## Complete the following
(1) In the pool repair guide, list the parts of the pool that it names as due for essential maintenance while the pool is empty.
(2) Reproduce the pool repair guide word for word, starting at "Most built pools" and continuing down to "for long periods.".
(3) Proceed with the pool repair guide from the point where it stops.

## Passage shown
════════════════

Reparing Your Pool For the Summer

Repairing your pool for summer

There is lots of information available for keeping your pool water in tiptop condition, but if you are emptying your pool, it is an ideal time to carry out essential maintenance to the structure, tiling and pipework etc.
There are a number of different types of pool, for the purpose of repairs we will focus on the most common type of built pools (‘de obra’) i.e. of block and normally steel reinforced concrete construction. (many water deposits which are often later used as pools are built in the same way).
Most built pools are either lined with ceramic tiles, or painted with a special pool paint. While some tile replacement can be carried out underwater using special materials (see below), most repairs are best carried out with the pool empty. Pools should never be emptied or filled too quickly as the structure will move due to the significant changes in pressure, (an average sized pool contains around 70 metric tonnes of water). Allow 48 hrs + for both filling and emptying, and avoid leaving the pool without water for long periods.
Once empty, first carry out some checks to decide on maintenance needed.
You will probably be surprised by the depth of your pool when empty as it appears more shallow when full of water. Empty pools are just as dangerous as full ones. Protect them from children and try not to fall in.

════════════════

(Records from a pointing dataset)
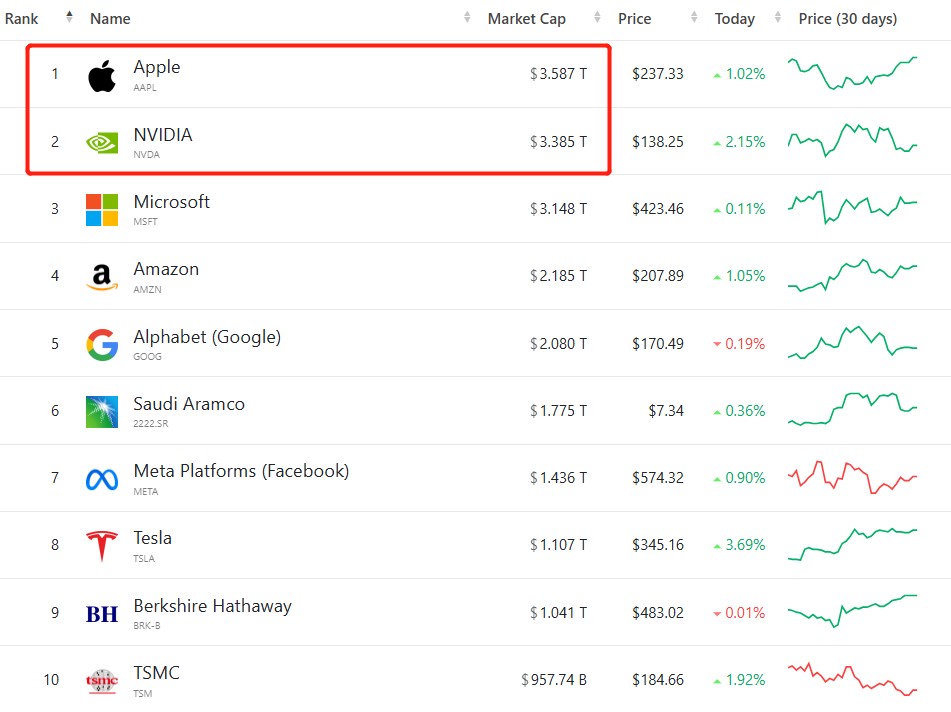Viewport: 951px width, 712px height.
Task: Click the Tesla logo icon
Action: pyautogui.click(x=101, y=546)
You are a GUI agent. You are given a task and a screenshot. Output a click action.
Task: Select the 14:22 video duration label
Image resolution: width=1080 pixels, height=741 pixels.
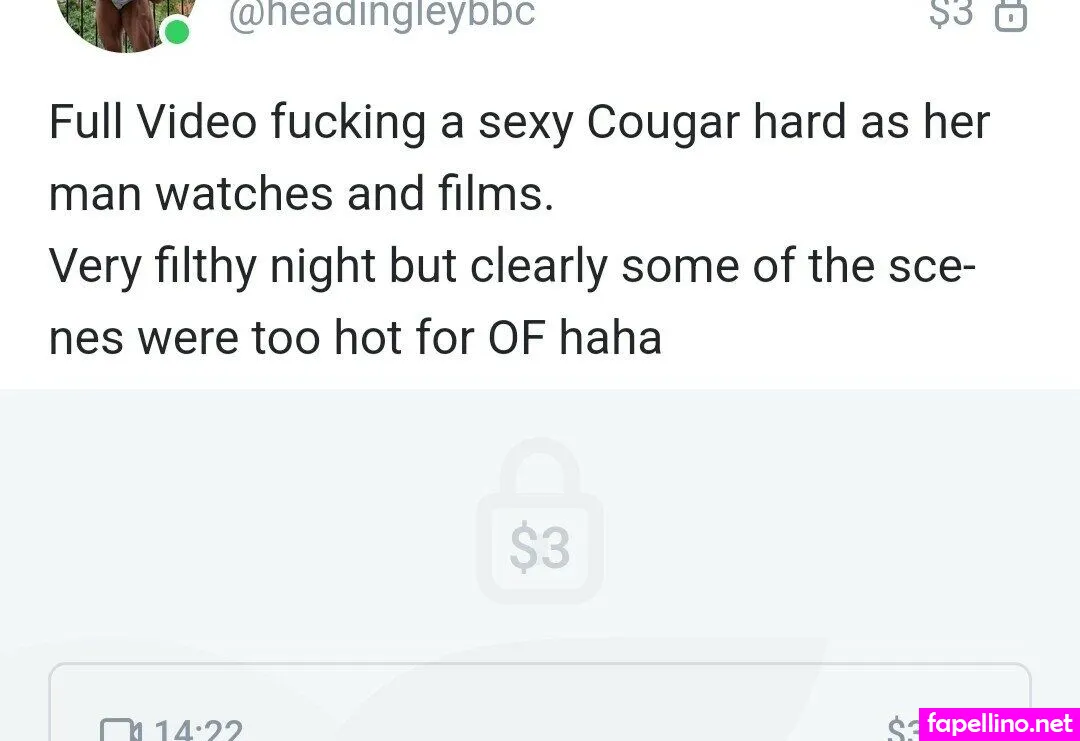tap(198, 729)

════════════════

## Answers for the exercise
(1)
- Structure
- Tiling
- Pipework

(2)
Most built pools are either lined with ceramic tiles, or painted with a special pool paint. While some tile replacement can be carried out underwater using special materials (see below), most repairs are best carried out with the pool empty. Pools should never be emptied or filled too quickly as the structure will move due to the significant changes in pressure, (an average sized pool contains around 70 metric tonnes of water). Allow 48 hrs + for both filling and emptying, and avoid leaving the pool without water for long periods.

(3)
Main Checks

-         Remove loose tiles to allow substrate to dry.
-         Tap all fixed tiles with a coin to establish if they are still well keyed. You will quickly note the difference in tap tone, between a well fixed tile, and one that has lost most of the key, such that it is likely to come loose soon. Also remove these poorly keyed tiles.
-         Check tile grout to see that it is in good condition. Overtime the grout between tiles will erode and need renewing.
-         Check your bottom outlet (‘sumidero’) to see that it is well sealed to the pool base. Older types (metal or cement) are best replaced with plastic, especially if they connect to old iron pipework. As pipework is normally set in the strong reinforced concrete structure, it is usually more practical to run a new PVC pipe (of smaller bore) within the older iron pipe, effectively using the iron pipe that goes through the pool wall as a duct. Many pool leaks are due to failed pipework and outlet seals, rather than the structure itself, so make sure the condition of all pipes and seals are checked properly before you assume the pool itself is leaking. Also remove jet heads and check that the junction with the pool wall is well sealed. Skimmers can also leak and may need re-sealing. Fortunately the water pressure at jet and skimmer level is so low that slight leaks might be tolerated. It is the ‘sumidero’ bottom outlet and lower pipework that will result in fast water loss if leaking.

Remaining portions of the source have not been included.